I've had a couple of other requests which it will take rather longer to look at, but if you have ideas relating to shops in Great Britain I can look at the data right now.

Tuesday, 24 July 2018

Can we identify 'completeness' of OpenStreetMap features from the data?

At the Milan SotM conference Stefan Keller from the Geometalab at HSR (Rapperswil) will talk about recent work of his group on identifying "Areas of Interest" (AoI) from OpenStreetMap data. Stefan has been kind enough to involve me in some discussions about this work as it has progressed, but in this post I am solely concerned with a separate issue arising from the use of points of interest in this work.

Growth of shops mapped on OSM for selected Local Authorities
(See Analysis section below for commentary)


Areas of Interest were introduced on Google Maps back in 2016. Loosely they correspond to shopping, entertainment and cultural areas with large clusters of relevant points of interest. No doubt Google not only used map features, but also other sources of data such as location of Android phones to calculate the footprints for Areas of Interest (shown in a pale orange or salmon colour on Google Maps).

There are issues with the Google implementation, some discussed in this CityLab article from 2016. My own examination of Google Maps confirms that shopping areas which are otherwise equivalent in range and type of shops are chosen as AoI in wealthy areas, but not in poorer areas dominated by social housing. I also found some places, notably the UBS IT centre in Altstetten, Zurich, which have erroneously been identified as AoI by Google.

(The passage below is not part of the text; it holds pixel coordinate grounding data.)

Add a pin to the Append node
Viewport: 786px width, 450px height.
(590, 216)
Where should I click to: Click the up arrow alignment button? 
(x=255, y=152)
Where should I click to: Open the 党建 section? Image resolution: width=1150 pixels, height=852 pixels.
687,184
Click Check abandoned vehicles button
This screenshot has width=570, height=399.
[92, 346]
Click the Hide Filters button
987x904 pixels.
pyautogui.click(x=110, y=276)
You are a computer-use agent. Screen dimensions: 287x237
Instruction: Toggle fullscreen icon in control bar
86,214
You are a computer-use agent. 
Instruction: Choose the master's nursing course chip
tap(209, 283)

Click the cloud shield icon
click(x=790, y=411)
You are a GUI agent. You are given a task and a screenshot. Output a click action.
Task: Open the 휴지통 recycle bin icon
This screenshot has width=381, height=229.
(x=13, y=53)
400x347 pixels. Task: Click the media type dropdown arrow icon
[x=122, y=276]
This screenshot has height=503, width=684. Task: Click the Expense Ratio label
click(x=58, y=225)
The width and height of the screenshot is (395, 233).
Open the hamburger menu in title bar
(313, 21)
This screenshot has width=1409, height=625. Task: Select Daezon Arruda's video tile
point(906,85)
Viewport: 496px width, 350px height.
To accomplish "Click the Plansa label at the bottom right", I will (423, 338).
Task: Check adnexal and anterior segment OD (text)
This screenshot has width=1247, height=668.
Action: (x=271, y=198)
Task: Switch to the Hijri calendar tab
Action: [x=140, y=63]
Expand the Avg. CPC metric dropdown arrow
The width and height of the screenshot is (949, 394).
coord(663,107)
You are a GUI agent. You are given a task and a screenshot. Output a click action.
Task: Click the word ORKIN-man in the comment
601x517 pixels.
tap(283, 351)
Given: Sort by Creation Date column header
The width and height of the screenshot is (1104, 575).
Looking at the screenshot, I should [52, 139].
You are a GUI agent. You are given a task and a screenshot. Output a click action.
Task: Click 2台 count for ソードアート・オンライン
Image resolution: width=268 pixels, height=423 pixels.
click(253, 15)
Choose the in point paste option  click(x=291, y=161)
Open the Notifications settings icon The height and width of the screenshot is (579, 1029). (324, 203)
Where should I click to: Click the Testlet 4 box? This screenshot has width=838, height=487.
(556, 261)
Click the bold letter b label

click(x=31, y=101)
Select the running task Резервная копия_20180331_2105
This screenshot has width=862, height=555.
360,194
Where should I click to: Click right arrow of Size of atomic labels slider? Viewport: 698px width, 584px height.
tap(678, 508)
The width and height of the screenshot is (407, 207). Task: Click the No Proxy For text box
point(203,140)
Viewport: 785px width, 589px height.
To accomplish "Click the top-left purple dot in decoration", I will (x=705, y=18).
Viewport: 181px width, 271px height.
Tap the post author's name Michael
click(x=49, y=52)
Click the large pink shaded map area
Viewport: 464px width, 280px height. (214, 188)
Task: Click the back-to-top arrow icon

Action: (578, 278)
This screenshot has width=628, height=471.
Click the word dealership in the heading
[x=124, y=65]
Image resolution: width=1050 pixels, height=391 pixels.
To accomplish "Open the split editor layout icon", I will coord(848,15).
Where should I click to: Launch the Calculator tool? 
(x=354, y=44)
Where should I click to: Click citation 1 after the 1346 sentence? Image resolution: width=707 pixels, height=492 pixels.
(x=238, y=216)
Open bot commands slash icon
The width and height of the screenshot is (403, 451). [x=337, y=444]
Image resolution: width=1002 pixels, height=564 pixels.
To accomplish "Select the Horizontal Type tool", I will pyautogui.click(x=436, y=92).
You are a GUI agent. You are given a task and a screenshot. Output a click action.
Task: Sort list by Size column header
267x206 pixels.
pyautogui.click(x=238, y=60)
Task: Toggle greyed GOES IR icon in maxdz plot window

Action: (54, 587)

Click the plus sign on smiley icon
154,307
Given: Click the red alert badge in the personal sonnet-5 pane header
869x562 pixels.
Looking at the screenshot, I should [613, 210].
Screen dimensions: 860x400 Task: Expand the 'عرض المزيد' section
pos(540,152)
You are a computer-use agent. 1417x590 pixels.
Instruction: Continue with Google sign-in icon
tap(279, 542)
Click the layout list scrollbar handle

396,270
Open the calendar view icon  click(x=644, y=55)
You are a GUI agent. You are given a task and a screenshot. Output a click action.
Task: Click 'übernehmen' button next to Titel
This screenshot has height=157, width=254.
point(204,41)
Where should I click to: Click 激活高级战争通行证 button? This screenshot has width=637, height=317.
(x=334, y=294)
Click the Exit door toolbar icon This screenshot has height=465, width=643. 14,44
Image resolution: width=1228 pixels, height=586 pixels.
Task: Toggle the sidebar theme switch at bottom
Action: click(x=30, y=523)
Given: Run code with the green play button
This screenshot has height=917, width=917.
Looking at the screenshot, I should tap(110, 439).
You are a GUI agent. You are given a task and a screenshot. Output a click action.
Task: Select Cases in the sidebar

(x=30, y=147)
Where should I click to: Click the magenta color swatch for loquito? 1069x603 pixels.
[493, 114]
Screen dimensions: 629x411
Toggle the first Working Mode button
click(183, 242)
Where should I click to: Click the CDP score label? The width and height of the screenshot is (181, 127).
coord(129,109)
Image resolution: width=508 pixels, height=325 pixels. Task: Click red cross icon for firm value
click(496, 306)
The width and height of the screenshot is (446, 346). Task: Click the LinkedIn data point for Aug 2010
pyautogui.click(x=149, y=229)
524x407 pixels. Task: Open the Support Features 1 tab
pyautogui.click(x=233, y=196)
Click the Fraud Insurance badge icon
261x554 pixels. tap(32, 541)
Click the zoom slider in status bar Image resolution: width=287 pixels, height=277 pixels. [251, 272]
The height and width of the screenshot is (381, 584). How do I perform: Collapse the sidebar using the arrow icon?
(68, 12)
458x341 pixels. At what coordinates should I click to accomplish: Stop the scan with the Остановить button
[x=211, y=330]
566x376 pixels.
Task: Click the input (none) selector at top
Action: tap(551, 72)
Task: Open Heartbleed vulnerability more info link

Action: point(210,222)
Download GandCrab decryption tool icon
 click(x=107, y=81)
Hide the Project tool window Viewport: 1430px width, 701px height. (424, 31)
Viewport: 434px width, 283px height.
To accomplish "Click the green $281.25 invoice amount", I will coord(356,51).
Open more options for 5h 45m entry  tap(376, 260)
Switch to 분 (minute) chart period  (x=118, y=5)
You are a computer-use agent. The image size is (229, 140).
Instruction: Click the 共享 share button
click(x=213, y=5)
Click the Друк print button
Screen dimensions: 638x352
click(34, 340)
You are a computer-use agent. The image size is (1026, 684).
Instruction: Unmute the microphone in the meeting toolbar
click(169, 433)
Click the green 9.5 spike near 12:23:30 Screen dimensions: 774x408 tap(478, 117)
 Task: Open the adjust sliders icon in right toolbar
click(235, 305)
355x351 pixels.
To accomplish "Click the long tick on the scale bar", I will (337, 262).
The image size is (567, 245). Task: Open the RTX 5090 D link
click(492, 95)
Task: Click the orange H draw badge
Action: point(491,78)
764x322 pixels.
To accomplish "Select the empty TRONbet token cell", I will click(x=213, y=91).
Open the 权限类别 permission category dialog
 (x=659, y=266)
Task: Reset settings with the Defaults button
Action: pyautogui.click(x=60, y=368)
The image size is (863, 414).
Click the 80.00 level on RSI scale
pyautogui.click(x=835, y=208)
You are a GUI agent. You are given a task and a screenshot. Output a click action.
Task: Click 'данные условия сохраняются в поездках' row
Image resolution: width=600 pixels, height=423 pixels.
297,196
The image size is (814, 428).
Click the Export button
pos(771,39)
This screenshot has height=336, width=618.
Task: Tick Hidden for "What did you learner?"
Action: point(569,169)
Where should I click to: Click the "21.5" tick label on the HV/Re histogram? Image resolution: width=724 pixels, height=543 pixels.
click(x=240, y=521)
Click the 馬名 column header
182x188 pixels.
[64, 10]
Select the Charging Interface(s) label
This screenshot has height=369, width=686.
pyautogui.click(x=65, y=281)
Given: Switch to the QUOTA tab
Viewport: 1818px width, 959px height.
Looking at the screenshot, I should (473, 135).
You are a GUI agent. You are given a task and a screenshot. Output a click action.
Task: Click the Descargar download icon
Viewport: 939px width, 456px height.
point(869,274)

The work of Geometalab is therefore interesting not just in terms of whether OSM data can be used to calculate similar areas, but also to provide suitable data where biases based on socioeconomic status can, at least, be identified and corrected because data and code are open.

Zurich, centre and Aussersihl districts, showing Areas of Interest.
Work of Geometalab, derived from OpenStreetMap data.
The starting point for this type of work relies on areas where POI mapping density is high and reasonably complete (for instance, the areas of Switzerland which Stefan's group have looked at, and areas of the English East Midlands and Germany which I have looked at both recently, and in the past). Given that it is possible to calculate reasonable AoIs from OSM data where PoI density is high, the question arises "Can we identify which areas are 'reasonably' complete?". Normally, this type of work has involved comparing OSM data to some external reference data which are assumed for the purposes of comparison to be complete (for instance Peter Reed's work on UK retail). However, in many parts of the world, and for many topic domains there is no readily usable data for this purpose. So the ancillary clause for the question is ", and we do this with OSM data alone?"

This post is a first look at the problem for one class of POIs:  shops.